Filtering Qiime2 feature table

Contamination

qiime taxa filter-table //
  --i-table feature_table.qza //
  --i-taxonomy taxonomy_silva.qza //
  --p-exclude mitochondria,chloroplast //
  --o-filtered-table feature_table_no-mitoch_chloropl.qza

Mean read frequency = 10 and minimum 2 samples

qiime feature-table filter-features //
  --i-table feature_table_no-mitoch_chloropl.qza //
  --p-min-samples 2 --p-min-frequency 10 //
  --o-filtered-table feature_table_filtered.qza

Filter sequences to the filtered feature table

qiime feature-table filter-seqs //
  --i-data sample_rep_seqs.qza //
  --i-table feature_table_filtered.qza //
  --o-filtered-data sample_rep_seqs-filtered.qza

Export qiime sequences feature table

Export into fasta (fna) and biome file to run with PICRUSt2 which was installed in a conda (python) environment. Using the min10 frequency and min 2 samples filtered with qiime2.

qiime tools export //
  --input-path sample_rep_seqs-filtered.qza  //
  --output-path exports_for_picrust

qiime tools export //
  --input-path feature_table_filtered.qza  //
  --output-path exports_for_picrust

This produces a folder called exports_for_picrust containing a feature-table.biom and a dna-sequences.fasta file which are inputs for PICRUSt2

Picrust pipeline

This is the guts of PICRUSt2 and runs all of the steps and outputs the Enzyme metagenomes and MetaCyc (default) pathway abundances. It is run with PICRUSt2 installed on a conda environment using the default nearest-sequenced taxon index (NSTI)

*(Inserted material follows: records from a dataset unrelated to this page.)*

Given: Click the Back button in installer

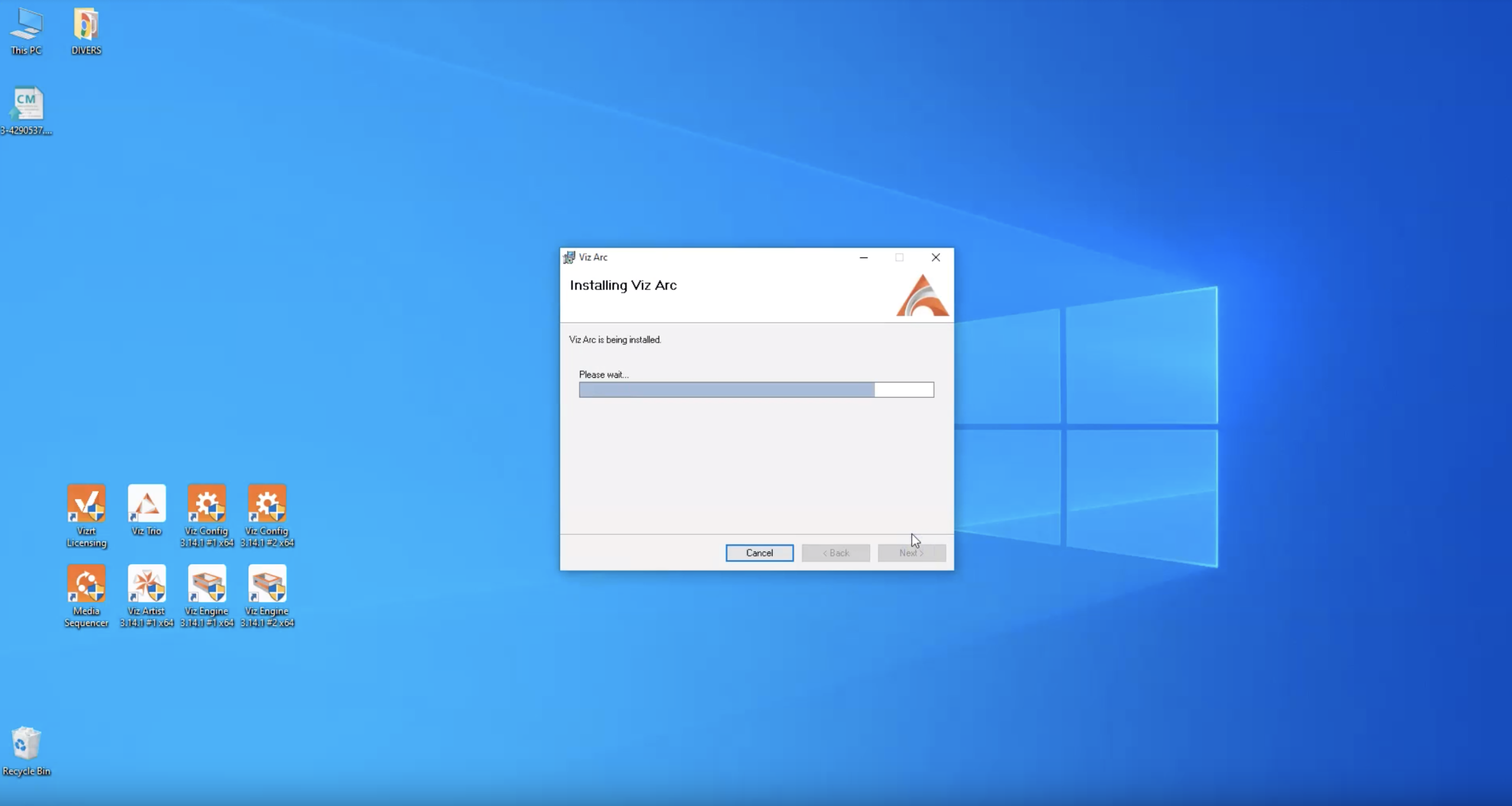Looking at the screenshot, I should (835, 553).
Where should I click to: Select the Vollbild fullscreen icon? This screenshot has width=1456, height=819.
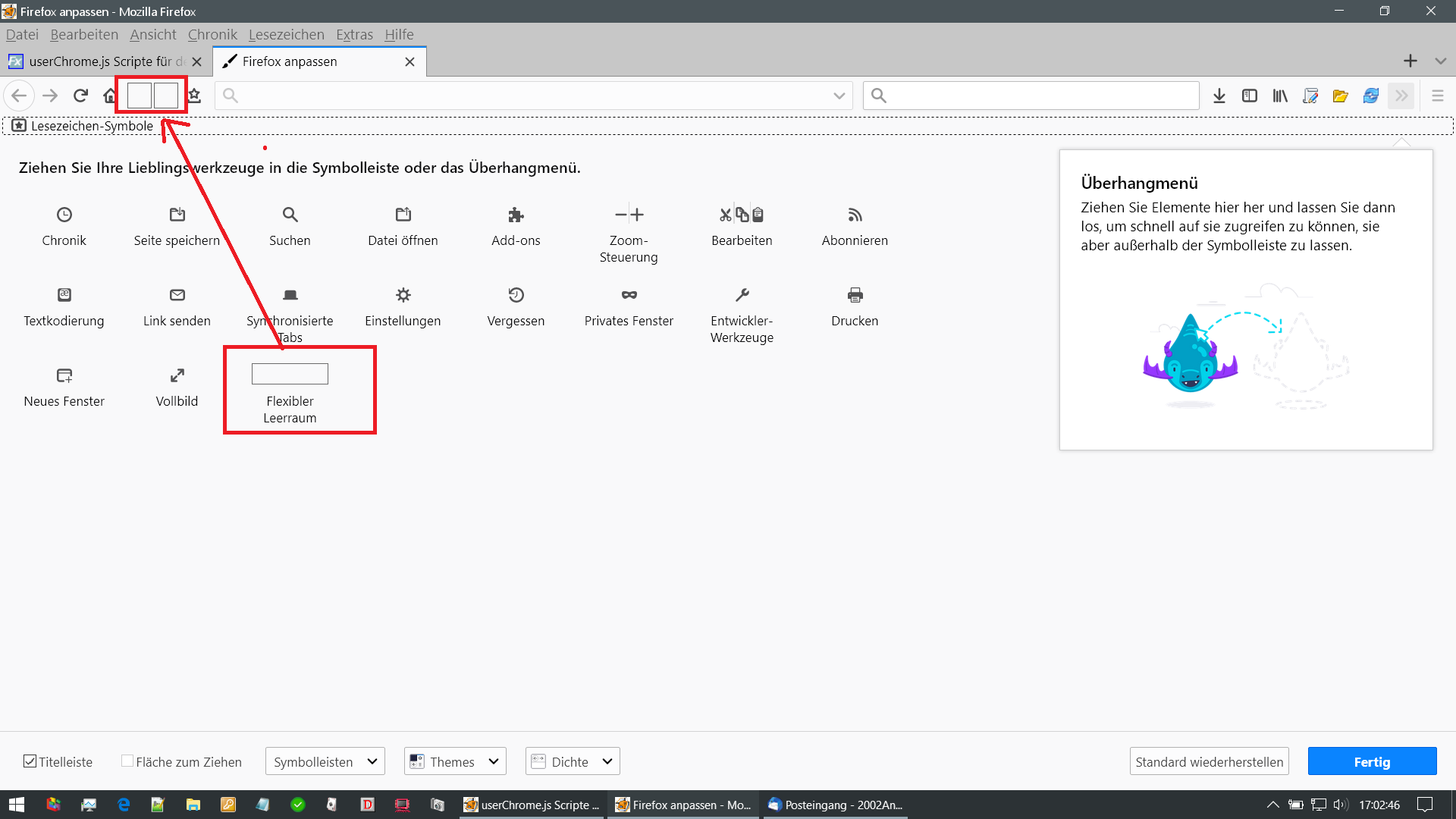coord(177,375)
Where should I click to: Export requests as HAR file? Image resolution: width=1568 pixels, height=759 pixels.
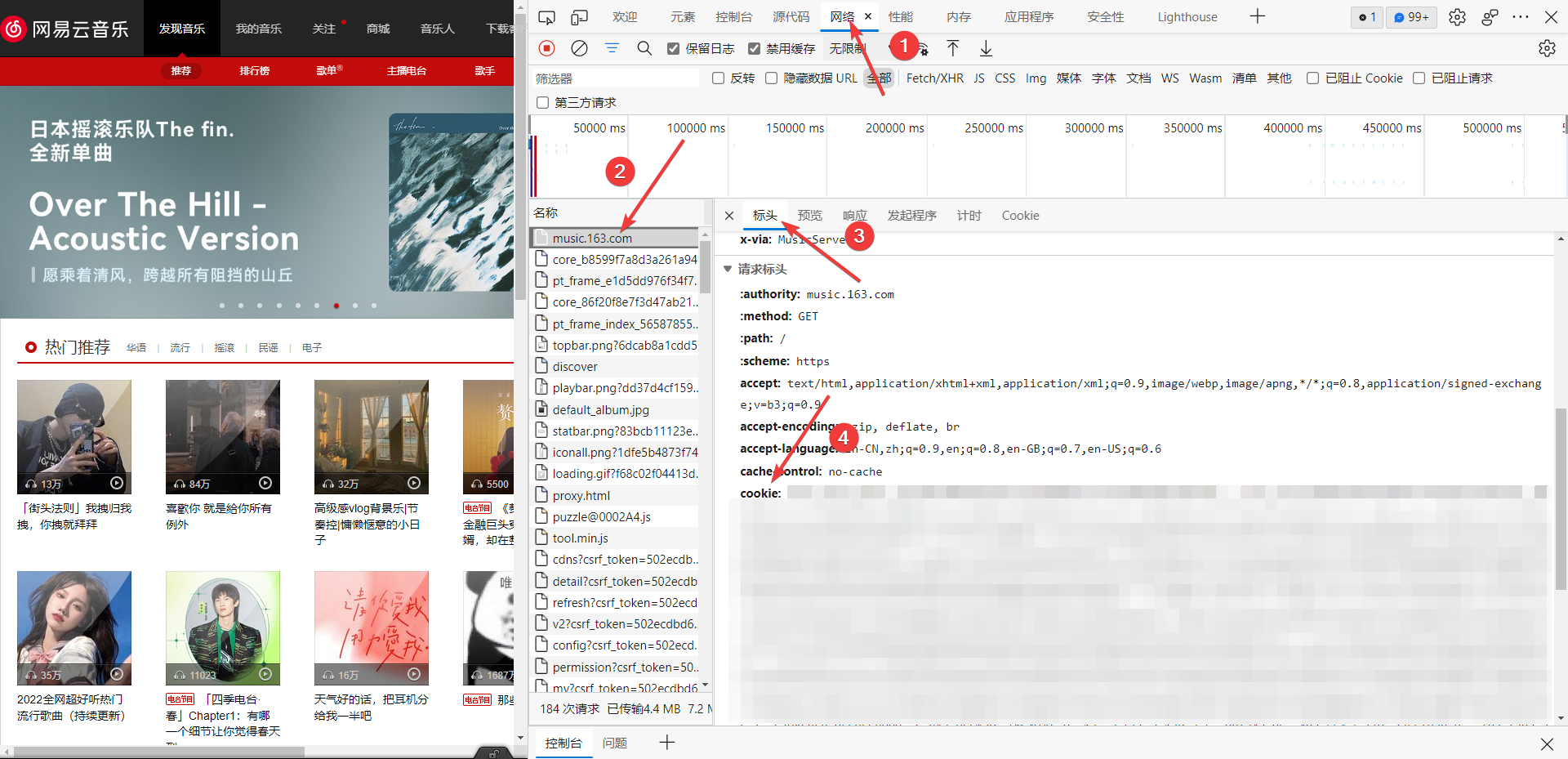(985, 48)
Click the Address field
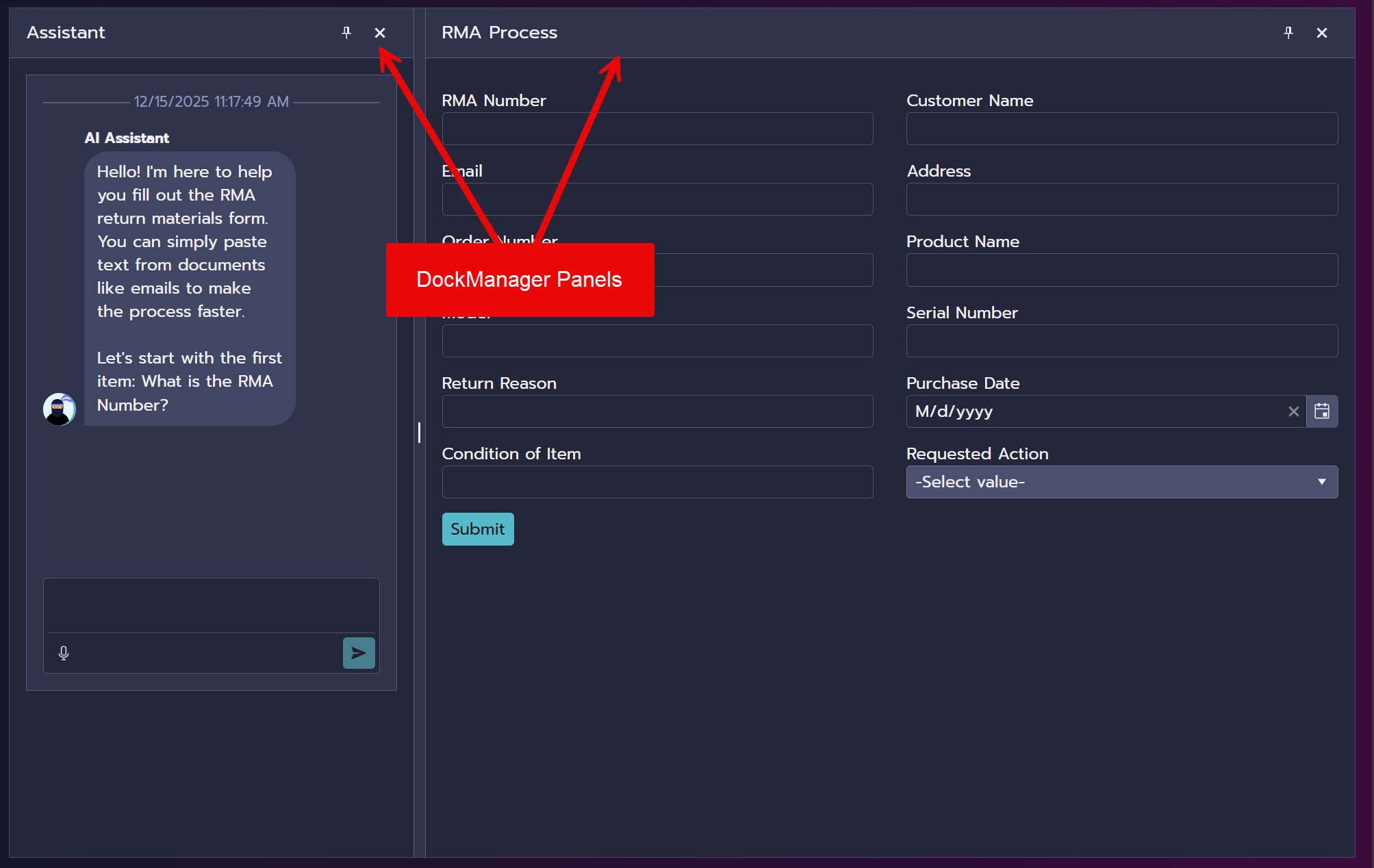Image resolution: width=1374 pixels, height=868 pixels. click(1121, 199)
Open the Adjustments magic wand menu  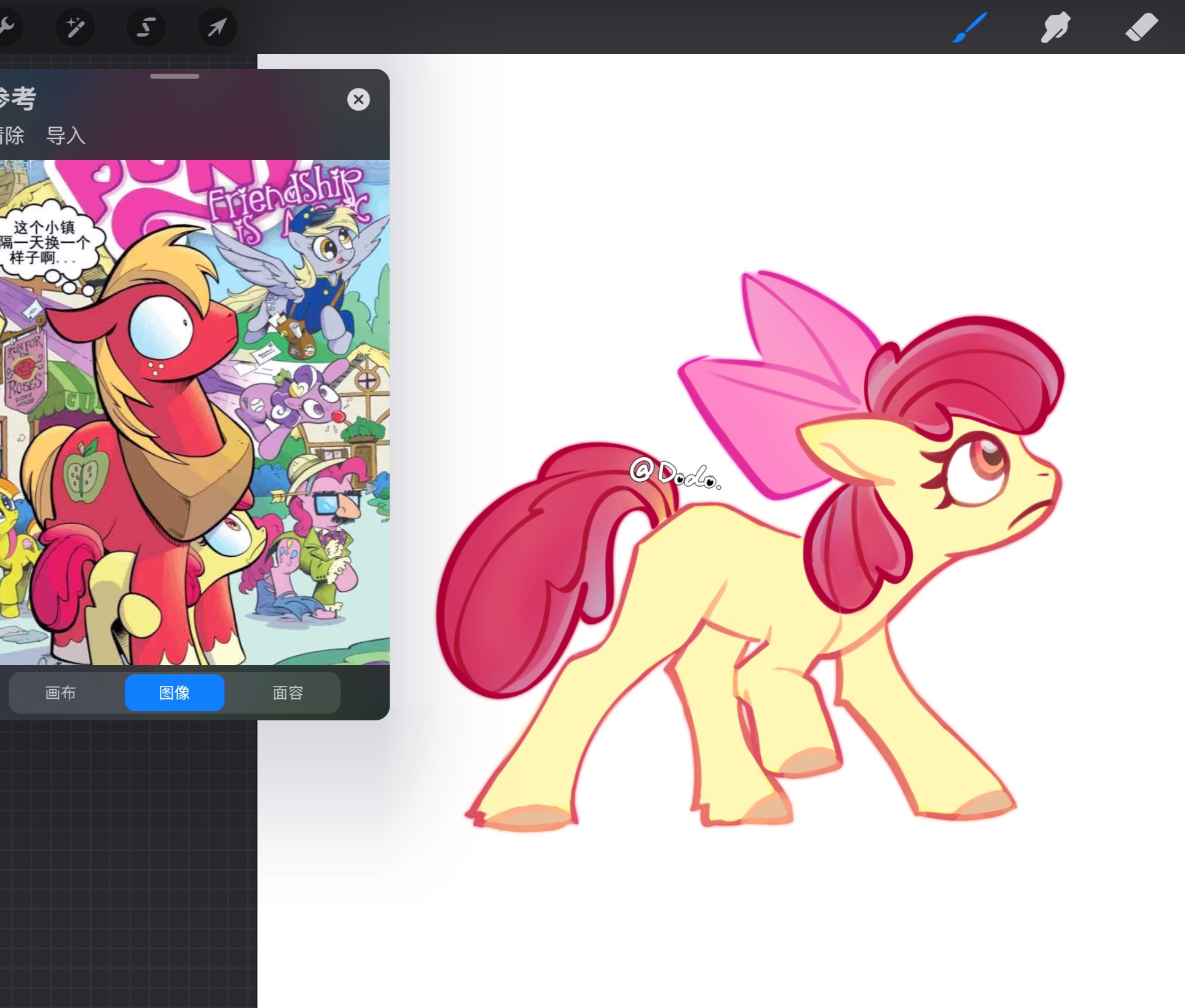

picrust2_pipeline.py -s dna-sequences.fasta //
  --stratified -i feature-table.biom -o picrust2_out_pipeline -p 4

KEGG pathways

to get the pathway abundances from the KO predictions instead of the EC predictions use this, but be aware that mapping is from 2011

pathway_pipeline.py -i rep_sequences_filteredtofeaturetable.qza -o picrust //
  --no_regroup //
  --map ~/miniconda3/envs/picrust2/lib/python3.6/site-packages/picrust2/default_files/pathway_mapfiles/KEGG_pathways_to_KO.tsv

## or use the stratified KO file
## to get the pathway abundances from the KO predictions use this, but be aware that mapping is from 2011 - see link above
pathway_pipeline.py -i KO_metagenome_out/pred_metagenome_contrib.tsv -o KEGG_pathways_out //
  --no_regroup //
  --map ~/miniconda3/envs/picrust2/lib/python3.6/site-packages/picrust2/default_files/pathway_mapfiles/KEGG_pathways_to_KO.tsv

For more information see PICRUSt2 wiki links above